(Extracted records Opens)
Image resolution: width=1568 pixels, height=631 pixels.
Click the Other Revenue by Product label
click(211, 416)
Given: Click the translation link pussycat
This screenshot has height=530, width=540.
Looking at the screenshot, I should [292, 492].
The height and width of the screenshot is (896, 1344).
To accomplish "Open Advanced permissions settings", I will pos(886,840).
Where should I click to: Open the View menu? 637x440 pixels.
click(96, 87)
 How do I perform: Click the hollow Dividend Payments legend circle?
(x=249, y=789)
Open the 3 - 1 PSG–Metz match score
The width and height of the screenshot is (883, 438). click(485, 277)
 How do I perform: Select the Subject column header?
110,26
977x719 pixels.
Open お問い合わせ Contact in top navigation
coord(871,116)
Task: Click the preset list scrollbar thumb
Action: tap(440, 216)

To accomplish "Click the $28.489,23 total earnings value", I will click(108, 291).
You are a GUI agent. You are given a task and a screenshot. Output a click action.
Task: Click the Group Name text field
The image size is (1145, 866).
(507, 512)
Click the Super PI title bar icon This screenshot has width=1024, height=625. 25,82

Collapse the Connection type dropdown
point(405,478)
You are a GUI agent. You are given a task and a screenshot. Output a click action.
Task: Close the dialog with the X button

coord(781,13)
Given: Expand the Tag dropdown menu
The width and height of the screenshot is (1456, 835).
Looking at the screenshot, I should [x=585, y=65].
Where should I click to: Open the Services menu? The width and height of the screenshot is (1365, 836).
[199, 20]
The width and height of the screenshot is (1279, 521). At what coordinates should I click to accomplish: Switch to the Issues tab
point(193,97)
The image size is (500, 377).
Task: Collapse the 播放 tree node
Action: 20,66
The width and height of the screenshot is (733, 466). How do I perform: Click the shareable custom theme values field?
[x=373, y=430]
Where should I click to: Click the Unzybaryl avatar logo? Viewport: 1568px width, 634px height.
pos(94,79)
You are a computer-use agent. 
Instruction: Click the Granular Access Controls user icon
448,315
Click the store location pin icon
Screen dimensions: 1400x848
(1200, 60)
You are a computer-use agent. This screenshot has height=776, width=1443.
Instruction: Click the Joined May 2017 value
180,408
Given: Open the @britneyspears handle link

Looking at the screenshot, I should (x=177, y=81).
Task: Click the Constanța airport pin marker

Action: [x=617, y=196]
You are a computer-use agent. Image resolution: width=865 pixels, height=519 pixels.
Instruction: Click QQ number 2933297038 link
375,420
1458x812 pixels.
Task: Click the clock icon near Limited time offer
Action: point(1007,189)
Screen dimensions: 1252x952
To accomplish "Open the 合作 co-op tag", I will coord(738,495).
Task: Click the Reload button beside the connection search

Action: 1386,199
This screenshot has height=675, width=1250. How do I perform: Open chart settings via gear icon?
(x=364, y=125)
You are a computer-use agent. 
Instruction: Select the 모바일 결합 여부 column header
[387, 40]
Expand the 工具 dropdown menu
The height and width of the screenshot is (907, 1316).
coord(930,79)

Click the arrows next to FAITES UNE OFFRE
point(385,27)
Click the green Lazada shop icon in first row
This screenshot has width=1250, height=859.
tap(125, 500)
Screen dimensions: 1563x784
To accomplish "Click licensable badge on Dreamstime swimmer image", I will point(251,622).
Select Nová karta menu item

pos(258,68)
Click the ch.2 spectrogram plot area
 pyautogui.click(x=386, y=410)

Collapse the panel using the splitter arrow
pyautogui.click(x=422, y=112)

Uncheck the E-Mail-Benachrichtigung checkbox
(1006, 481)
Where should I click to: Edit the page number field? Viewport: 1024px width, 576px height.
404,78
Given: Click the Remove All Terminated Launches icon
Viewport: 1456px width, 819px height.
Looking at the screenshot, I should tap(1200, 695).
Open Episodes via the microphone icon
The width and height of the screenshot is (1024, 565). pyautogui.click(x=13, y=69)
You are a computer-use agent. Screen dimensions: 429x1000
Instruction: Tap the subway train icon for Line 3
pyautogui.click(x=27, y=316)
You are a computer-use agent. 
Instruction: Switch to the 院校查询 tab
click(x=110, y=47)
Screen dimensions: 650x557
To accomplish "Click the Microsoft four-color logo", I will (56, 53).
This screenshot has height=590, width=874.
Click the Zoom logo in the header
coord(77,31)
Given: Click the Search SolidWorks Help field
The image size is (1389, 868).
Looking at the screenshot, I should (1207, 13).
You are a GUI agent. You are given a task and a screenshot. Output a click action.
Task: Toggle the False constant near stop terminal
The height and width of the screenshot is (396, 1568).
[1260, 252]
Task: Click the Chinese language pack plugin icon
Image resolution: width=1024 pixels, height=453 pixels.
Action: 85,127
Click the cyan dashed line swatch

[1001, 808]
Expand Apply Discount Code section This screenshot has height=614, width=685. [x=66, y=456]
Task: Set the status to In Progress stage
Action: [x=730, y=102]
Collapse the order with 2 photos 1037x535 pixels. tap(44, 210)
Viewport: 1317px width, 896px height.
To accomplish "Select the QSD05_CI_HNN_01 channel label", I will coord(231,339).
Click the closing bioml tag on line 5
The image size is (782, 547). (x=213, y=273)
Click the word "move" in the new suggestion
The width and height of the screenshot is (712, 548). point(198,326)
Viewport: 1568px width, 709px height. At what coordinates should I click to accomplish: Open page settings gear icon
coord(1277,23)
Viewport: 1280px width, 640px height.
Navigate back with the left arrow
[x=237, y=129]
(Extracted records Closes)
Instructions to follow: In full and unchanged, repeat the data above.

Written answer:
Image resolution: width=1568 pixels, height=631 pixels.
Click the Other Revenue by Product label
click(211, 416)
Given: Click the translation link pussycat
This screenshot has height=530, width=540.
Looking at the screenshot, I should [292, 492].
The height and width of the screenshot is (896, 1344).
To accomplish "Open Advanced permissions settings", I will pos(886,840).
Where should I click to: Open the View menu? 637x440 pixels.
click(96, 87)
 How do I perform: Click the hollow Dividend Payments legend circle?
(x=249, y=789)
Open the 3 - 1 PSG–Metz match score
The width and height of the screenshot is (883, 438). click(485, 277)
 How do I perform: Select the Subject column header?
110,26
977x719 pixels.
Open お問い合わせ Contact in top navigation
coord(871,116)
Task: Click the preset list scrollbar thumb
Action: tap(440, 216)

To accomplish "Click the $28.489,23 total earnings value", I will click(108, 291).
You are a GUI agent. You are given a task and a screenshot. Output a click action.
Task: Click the Group Name text field
The image size is (1145, 866).
(507, 512)
Click the Super PI title bar icon This screenshot has width=1024, height=625. 25,82

Collapse the Connection type dropdown
point(405,478)
You are a GUI agent. You are given a task and a screenshot. Output a click action.
Task: Close the dialog with the X button

coord(781,13)
Given: Expand the Tag dropdown menu
The width and height of the screenshot is (1456, 835).
Looking at the screenshot, I should [x=585, y=65].
Where should I click to: Open the Services menu? The width and height of the screenshot is (1365, 836).
[199, 20]
The width and height of the screenshot is (1279, 521). At what coordinates should I click to accomplish: Switch to the Issues tab
point(193,97)
The image size is (500, 377).
Task: Collapse the 播放 tree node
Action: 20,66
The width and height of the screenshot is (733, 466). How do I perform: Click the shareable custom theme values field?
[x=373, y=430]
Where should I click to: Click the Unzybaryl avatar logo? Viewport: 1568px width, 634px height.
pos(94,79)
You are a computer-use agent. 
Instruction: Click the Granular Access Controls user icon
448,315
Click the store location pin icon
Screen dimensions: 1400x848
(1200, 60)
You are a computer-use agent. This screenshot has height=776, width=1443.
Instruction: Click the Joined May 2017 value
180,408
Given: Open the @britneyspears handle link

Looking at the screenshot, I should (x=177, y=81).
Task: Click the Constanța airport pin marker

Action: [x=617, y=196]
You are a computer-use agent. Image resolution: width=865 pixels, height=519 pixels.
Instruction: Click QQ number 2933297038 link
375,420
1458x812 pixels.
Task: Click the clock icon near Limited time offer
Action: point(1007,189)
Screen dimensions: 1252x952
To accomplish "Open the 合作 co-op tag", I will coord(738,495).
Task: Click the Reload button beside the connection search

Action: 1386,199
This screenshot has height=675, width=1250. How do I perform: Open chart settings via gear icon?
(x=364, y=125)
You are a computer-use agent. 
Instruction: Select the 모바일 결합 여부 column header
[387, 40]
Expand the 工具 dropdown menu
The height and width of the screenshot is (907, 1316).
coord(930,79)

Click the arrows next to FAITES UNE OFFRE
point(385,27)
Click the green Lazada shop icon in first row
This screenshot has width=1250, height=859.
tap(125, 500)
Screen dimensions: 1563x784
To accomplish "Click licensable badge on Dreamstime swimmer image", I will point(251,622).
Select Nová karta menu item

pos(258,68)
Click the ch.2 spectrogram plot area
 pyautogui.click(x=386, y=410)

Collapse the panel using the splitter arrow
pyautogui.click(x=422, y=112)

Uncheck the E-Mail-Benachrichtigung checkbox
(1006, 481)
Where should I click to: Edit the page number field? Viewport: 1024px width, 576px height.
404,78
Given: Click the Remove All Terminated Launches icon
Viewport: 1456px width, 819px height.
Looking at the screenshot, I should tap(1200, 695).
Open Episodes via the microphone icon
The width and height of the screenshot is (1024, 565). pyautogui.click(x=13, y=69)
You are a computer-use agent. Screen dimensions: 429x1000
Instruction: Tap the subway train icon for Line 3
pyautogui.click(x=27, y=316)
You are a computer-use agent. 
Instruction: Switch to the 院校查询 tab
click(x=110, y=47)
Screen dimensions: 650x557
To accomplish "Click the Microsoft four-color logo", I will (56, 53).
This screenshot has height=590, width=874.
Click the Zoom logo in the header
coord(77,31)
Given: Click the Search SolidWorks Help field
The image size is (1389, 868).
Looking at the screenshot, I should (1207, 13).
You are a GUI agent. You are given a task and a screenshot. Output a click action.
Task: Toggle the False constant near stop terminal
The height and width of the screenshot is (396, 1568).
[1260, 252]
Task: Click the Chinese language pack plugin icon
Image resolution: width=1024 pixels, height=453 pixels.
Action: 85,127
Click the cyan dashed line swatch

[1001, 808]
Expand Apply Discount Code section This screenshot has height=614, width=685. [x=66, y=456]
Task: Set the status to In Progress stage
Action: [x=730, y=102]
Collapse the order with 2 photos 1037x535 pixels. tap(44, 210)
Viewport: 1317px width, 896px height.
To accomplish "Select the QSD05_CI_HNN_01 channel label", I will coord(231,339).
Click the closing bioml tag on line 5
The image size is (782, 547). (x=213, y=273)
Click the word "move" in the new suggestion
The width and height of the screenshot is (712, 548). point(198,326)
Viewport: 1568px width, 709px height. At what coordinates should I click to accomplish: Open page settings gear icon
coord(1277,23)
Viewport: 1280px width, 640px height.
Navigate back with the left arrow
[x=237, y=129]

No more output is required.